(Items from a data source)
[Start of Attachment]

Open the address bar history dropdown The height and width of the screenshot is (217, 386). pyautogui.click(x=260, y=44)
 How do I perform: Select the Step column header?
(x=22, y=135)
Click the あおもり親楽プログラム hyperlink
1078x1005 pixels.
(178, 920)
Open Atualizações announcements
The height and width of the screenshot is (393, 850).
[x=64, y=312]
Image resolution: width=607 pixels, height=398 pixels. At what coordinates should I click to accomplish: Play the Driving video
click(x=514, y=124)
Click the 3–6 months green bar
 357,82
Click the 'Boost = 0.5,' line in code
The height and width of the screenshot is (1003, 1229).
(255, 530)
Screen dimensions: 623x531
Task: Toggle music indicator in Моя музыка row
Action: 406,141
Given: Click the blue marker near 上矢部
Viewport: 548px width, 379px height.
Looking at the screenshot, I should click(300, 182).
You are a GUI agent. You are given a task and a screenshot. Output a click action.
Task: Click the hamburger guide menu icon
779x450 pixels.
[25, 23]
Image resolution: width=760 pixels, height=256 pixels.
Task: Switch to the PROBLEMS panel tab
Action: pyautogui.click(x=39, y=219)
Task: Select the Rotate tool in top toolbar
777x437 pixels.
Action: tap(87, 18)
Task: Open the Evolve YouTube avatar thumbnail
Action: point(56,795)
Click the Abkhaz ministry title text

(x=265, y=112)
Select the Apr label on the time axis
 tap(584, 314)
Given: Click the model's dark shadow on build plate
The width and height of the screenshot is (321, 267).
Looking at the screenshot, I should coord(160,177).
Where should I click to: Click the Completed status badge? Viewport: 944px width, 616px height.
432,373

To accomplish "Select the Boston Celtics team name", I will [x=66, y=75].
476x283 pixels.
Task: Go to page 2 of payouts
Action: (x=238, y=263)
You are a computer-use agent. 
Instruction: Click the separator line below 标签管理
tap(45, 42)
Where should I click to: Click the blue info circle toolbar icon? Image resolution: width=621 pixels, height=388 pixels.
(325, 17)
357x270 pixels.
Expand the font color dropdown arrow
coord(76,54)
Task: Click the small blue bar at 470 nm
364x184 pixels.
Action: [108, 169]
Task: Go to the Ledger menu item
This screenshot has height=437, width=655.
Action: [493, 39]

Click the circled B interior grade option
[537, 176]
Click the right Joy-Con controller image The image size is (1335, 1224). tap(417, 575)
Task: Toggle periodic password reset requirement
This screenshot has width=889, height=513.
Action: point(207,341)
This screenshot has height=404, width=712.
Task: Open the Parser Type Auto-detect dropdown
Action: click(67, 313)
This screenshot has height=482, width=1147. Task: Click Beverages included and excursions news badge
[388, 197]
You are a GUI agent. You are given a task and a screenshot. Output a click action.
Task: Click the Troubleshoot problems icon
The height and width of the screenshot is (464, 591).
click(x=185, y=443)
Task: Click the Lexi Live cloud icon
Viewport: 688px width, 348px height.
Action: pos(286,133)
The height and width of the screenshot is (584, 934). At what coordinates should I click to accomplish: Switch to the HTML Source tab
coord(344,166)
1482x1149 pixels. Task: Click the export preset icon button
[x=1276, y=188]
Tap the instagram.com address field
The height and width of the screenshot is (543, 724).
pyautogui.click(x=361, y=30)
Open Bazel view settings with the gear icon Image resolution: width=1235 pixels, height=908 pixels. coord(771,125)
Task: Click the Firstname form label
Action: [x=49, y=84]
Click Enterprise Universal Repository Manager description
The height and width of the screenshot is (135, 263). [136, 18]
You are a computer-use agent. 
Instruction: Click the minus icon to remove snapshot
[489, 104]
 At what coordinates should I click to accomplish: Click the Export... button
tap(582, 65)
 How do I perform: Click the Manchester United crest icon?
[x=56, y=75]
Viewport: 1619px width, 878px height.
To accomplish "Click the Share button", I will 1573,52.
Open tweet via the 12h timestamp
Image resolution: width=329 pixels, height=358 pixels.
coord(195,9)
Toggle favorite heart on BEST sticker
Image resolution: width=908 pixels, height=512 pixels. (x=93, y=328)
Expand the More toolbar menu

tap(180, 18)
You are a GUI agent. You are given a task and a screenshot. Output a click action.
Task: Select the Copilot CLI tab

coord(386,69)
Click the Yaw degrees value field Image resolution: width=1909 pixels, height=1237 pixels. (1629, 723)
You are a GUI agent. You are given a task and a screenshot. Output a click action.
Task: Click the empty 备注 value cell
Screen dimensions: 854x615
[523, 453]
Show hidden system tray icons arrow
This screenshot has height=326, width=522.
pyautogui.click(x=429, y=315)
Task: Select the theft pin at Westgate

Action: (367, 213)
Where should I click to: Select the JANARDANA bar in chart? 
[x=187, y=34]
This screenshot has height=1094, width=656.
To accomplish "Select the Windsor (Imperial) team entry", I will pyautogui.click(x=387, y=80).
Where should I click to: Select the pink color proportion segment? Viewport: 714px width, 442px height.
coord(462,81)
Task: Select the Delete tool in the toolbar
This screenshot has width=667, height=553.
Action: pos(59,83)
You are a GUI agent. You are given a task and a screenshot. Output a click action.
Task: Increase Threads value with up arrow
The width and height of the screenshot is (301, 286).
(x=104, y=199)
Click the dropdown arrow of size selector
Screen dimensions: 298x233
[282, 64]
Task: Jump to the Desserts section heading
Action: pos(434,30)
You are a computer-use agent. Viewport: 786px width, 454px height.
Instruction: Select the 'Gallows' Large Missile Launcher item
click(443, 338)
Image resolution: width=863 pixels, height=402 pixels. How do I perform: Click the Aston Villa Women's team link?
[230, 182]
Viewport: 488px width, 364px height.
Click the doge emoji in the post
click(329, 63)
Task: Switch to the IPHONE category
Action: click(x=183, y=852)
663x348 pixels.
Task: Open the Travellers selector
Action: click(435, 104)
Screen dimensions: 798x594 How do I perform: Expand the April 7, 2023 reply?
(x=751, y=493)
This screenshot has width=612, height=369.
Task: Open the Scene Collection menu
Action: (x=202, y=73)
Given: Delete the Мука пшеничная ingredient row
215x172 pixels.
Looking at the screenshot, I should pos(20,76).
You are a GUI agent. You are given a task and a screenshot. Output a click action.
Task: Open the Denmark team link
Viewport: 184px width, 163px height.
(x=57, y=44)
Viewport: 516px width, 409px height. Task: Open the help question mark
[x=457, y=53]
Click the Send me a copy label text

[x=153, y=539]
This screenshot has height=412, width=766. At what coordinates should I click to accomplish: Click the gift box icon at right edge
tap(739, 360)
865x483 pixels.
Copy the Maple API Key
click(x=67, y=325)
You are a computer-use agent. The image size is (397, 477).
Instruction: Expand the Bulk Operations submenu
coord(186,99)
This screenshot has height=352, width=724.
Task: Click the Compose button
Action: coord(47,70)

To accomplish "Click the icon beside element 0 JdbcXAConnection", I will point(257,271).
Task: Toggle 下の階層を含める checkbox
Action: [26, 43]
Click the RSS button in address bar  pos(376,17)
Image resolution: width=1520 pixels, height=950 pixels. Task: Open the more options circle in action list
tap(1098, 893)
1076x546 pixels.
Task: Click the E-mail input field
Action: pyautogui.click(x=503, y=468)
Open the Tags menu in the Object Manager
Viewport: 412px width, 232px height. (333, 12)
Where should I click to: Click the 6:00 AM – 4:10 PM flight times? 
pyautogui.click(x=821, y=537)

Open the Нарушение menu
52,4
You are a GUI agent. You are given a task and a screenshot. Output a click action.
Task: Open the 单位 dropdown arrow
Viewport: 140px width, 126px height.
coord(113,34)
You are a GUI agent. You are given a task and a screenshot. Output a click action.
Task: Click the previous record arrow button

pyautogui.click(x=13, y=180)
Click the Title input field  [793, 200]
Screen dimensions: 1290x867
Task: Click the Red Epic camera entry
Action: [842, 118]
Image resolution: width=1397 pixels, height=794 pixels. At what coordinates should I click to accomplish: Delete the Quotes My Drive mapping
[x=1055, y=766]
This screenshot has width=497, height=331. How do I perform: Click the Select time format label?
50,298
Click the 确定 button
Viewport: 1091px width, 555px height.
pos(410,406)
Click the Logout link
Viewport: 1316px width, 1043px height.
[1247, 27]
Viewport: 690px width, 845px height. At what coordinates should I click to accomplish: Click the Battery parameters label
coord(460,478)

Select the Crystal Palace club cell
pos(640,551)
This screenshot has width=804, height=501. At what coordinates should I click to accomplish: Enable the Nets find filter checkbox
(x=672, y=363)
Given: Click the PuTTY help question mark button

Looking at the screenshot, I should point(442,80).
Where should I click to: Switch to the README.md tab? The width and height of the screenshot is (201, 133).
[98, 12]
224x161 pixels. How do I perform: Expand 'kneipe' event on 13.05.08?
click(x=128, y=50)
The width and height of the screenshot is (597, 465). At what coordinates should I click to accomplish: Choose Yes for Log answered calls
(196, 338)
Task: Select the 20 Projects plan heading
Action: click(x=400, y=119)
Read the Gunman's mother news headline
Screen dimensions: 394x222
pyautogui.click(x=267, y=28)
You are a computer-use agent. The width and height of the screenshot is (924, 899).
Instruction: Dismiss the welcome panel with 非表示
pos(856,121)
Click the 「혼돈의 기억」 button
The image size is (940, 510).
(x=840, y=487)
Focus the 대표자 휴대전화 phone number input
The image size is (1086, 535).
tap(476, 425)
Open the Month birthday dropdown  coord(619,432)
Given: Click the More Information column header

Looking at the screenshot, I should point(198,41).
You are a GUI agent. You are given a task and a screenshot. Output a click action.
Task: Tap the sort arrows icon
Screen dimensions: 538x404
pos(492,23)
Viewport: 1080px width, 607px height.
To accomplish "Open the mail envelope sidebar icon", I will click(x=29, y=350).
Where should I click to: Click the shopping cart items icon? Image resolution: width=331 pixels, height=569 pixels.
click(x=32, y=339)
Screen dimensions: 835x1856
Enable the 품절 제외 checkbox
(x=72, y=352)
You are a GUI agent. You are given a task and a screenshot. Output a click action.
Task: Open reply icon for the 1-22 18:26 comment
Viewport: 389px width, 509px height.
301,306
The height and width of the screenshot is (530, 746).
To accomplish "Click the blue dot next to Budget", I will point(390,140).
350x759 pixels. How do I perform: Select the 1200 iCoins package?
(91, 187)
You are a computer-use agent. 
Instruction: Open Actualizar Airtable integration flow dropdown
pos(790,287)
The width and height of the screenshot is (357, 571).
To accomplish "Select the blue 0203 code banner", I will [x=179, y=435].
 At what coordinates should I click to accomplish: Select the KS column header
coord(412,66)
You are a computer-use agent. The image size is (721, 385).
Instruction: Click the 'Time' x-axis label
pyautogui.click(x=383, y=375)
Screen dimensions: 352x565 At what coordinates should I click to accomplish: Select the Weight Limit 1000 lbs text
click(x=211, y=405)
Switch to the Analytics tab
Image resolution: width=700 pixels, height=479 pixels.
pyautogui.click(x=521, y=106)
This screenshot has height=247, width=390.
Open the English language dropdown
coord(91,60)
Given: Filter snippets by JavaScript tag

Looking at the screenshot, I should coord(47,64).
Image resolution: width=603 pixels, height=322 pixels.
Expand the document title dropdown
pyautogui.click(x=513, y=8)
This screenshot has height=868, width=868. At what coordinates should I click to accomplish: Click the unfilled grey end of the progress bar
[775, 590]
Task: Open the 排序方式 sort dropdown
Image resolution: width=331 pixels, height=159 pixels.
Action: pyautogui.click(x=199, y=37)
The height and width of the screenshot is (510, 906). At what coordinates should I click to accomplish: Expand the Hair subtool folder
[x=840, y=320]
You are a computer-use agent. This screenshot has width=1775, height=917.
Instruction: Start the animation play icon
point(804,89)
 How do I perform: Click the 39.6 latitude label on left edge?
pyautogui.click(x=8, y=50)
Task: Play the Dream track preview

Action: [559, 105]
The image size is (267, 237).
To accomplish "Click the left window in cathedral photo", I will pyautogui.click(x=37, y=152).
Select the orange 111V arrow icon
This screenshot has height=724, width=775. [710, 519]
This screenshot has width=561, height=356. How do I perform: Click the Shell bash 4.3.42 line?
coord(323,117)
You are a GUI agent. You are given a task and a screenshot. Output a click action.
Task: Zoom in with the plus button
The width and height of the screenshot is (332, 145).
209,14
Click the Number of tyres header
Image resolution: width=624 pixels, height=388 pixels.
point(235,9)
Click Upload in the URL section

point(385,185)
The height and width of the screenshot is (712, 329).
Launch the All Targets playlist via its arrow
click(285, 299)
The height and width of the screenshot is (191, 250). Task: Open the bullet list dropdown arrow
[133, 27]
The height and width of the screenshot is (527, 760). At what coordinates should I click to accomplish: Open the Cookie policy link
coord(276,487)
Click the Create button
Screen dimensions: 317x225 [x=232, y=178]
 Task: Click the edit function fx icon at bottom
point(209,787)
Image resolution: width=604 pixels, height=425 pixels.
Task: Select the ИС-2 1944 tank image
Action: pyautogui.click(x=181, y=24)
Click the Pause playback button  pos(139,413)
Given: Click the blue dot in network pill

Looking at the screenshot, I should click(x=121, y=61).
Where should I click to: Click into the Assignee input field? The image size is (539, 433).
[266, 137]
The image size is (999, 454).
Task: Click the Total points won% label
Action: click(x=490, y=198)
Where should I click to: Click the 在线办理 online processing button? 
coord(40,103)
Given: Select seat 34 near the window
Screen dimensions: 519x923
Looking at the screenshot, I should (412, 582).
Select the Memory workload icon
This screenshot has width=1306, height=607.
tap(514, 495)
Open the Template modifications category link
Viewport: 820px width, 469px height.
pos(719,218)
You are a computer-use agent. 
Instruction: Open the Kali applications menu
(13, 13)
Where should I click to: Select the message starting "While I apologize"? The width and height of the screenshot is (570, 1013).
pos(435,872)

[End of Attachment]

Instructions for the task
From the records above, reproduce exactly the lines from the one with "Click the Send me a copy label text" to the one with "Click the RSS", both included, and no others.

Solution to the exercise
Click the Send me a copy label text

[x=153, y=539]
This screenshot has height=412, width=766. At what coordinates should I click to accomplish: Click the gift box icon at right edge
tap(739, 360)
865x483 pixels.
Copy the Maple API Key
click(x=67, y=325)
You are a computer-use agent. The image size is (397, 477).
Instruction: Expand the Bulk Operations submenu
coord(186,99)
This screenshot has height=352, width=724.
Task: Click the Compose button
Action: coord(47,70)

To accomplish "Click the icon beside element 0 JdbcXAConnection", I will point(257,271).
Task: Toggle 下の階層を含める checkbox
Action: [26, 43]
Click the RSS button in address bar  pos(376,17)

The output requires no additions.